One great example is the Malthusian check/catastrophe, the idea that
agricultural development would not be able to keep up with population growth
and that without a plague or other substantial check on population, there
would be millions of people starving.

Malthus posited this in the late-1700s and probably would have been right if
the Industrial Revolution and the associated massive shifts in the
technological landscape hadn't changed everything.

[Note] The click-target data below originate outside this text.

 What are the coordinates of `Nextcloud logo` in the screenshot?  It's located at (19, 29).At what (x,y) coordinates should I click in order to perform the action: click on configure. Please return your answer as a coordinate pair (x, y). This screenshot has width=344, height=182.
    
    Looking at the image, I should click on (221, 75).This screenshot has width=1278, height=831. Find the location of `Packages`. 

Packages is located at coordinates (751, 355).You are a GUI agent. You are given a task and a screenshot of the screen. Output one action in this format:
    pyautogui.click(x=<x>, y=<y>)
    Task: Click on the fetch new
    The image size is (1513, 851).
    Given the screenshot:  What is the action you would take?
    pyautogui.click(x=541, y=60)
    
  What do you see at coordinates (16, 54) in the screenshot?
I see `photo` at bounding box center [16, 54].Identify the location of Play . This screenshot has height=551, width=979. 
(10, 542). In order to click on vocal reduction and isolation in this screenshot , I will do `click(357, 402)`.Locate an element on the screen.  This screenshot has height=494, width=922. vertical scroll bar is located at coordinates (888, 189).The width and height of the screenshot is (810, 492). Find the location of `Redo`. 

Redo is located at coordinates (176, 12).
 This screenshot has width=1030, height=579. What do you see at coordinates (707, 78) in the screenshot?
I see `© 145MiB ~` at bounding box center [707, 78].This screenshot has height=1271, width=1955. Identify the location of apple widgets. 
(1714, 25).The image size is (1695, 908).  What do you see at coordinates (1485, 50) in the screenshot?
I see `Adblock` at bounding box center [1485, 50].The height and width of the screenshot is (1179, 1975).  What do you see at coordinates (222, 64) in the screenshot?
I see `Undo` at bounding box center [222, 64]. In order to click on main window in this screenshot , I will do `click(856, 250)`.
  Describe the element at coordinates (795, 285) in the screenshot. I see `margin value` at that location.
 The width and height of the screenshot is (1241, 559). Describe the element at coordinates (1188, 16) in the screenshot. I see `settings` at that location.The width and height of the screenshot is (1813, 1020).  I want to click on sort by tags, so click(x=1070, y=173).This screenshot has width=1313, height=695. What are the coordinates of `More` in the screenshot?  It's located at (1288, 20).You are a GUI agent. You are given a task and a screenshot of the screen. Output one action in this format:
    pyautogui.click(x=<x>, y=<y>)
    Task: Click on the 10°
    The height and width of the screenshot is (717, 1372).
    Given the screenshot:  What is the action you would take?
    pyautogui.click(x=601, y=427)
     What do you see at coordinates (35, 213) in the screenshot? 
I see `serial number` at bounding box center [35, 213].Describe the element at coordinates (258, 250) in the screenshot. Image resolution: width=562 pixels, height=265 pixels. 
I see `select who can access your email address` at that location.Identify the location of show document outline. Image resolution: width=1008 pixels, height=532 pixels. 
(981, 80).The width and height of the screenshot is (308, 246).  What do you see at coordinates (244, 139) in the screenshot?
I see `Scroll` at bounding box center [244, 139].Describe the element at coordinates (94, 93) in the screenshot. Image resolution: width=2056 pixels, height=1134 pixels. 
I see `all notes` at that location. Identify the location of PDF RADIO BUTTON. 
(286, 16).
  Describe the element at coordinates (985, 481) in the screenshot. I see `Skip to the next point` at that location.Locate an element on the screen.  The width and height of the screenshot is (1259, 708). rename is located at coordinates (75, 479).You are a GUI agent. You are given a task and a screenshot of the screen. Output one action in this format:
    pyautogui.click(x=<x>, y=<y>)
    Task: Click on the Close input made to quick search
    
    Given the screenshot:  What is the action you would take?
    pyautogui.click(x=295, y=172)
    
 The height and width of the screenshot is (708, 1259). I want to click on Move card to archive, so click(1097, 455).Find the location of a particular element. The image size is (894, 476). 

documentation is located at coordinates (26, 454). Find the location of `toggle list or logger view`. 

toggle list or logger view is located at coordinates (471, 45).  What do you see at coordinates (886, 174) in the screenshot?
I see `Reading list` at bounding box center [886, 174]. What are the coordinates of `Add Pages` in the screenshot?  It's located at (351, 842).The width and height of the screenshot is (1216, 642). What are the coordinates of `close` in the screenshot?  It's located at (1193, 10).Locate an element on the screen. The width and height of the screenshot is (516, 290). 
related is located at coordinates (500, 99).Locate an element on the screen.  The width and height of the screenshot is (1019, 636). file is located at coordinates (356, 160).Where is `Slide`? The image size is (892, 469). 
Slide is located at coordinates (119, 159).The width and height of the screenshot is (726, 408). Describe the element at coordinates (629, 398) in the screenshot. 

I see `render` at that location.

We can see similar ideas when we think about the various "Peak" energy scares
over the last 50 years ago.

While it is absolutely true that technological stagnation occurs and possibly
is occurring right now, I think we are always better off recognizing that
thinking linearly about how technology develops and will develop can be a
fools errand.

That's my two bitcoins.

------
ekm2
My hypothesis is that high end math talent from which scientists are
historically recruited simply has other avenues of making money.Wall street
and Silicon valley basically milks them away.

------
jostmey
In every generation there have been great minds that could reshape the world.
Tesla & Edison gave the world electricity, Von Braun & Goddard brought us to
space, and Oppenheimer unleashed the atom bomb. The question has always been
will society support what these people can offer us. The answer is 'not
always'. Take genetic engineering for example. Recombinant Genetic Engineering
has been around since the 70's but society never fully embraced its
applications. The current generation seems to be more preoccupied with social
media and video games and less with pushing the boundaries of scientific and
technological achievement (in my personal opinion).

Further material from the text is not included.